After they moved into their "studio," the duo started working on a larger scale, using modified deep fryers as wax melters. They began scavenging thrift shops and garage sales for vintage glass containers.

And they played with scents including eucalyptus/peppermint and lemon verbena, their most popular. (Soy is an organic alternative to paraffin, which most candles are made from, and has no odor, unlike beeswax, so it works better with different fragrances.)

They got their big break last summer while doing a craft fair held by Whole Foods on South Street for First Friday.
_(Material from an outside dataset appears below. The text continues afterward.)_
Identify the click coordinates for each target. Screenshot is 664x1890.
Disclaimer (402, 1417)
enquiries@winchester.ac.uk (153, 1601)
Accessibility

It turned out the Whole Foods buyer was looking for a locally sourced, eco-friendly candle.

"There was this torrential downpour and my daughter was 6 months old," said MacDonald, "so I'm trying to get her in the car and Olivia is trying to save the sign and the candles, when this guy comes out and says, 'The buyer wants to meet you.' "

Once they got on the shelves of one Whole Foods, others in the region started calling. Now Melo is in eight stores, including Devon, Wynnewood, Plymouth Meeting, and Marlton, N.J., with prices ranging from $8 to $22.

"It's overwhelming. It's so exciting," said Lotz. "We'll have to rent a larger space and hire people to help us. We worked really hard on branding the candles and making something that was the exact product we wanted."

The two work together three times a week - two for pouring, one for computer work. They brainstorm. They argue. And then they compromise.

"I always felt two heads were better than one," said MacDonald. "We have very different tastes. I'll like one thing, and Olivia will think it's kind of gross. We figure we have the spectrum covered."

They plan on expanding into more Whole Foods stores - it's a just a matter of time and paperwork, they say. And they're hoping to do more custom orders, whether it's creating a personal scent for wedding favors or making a vintage glass container series.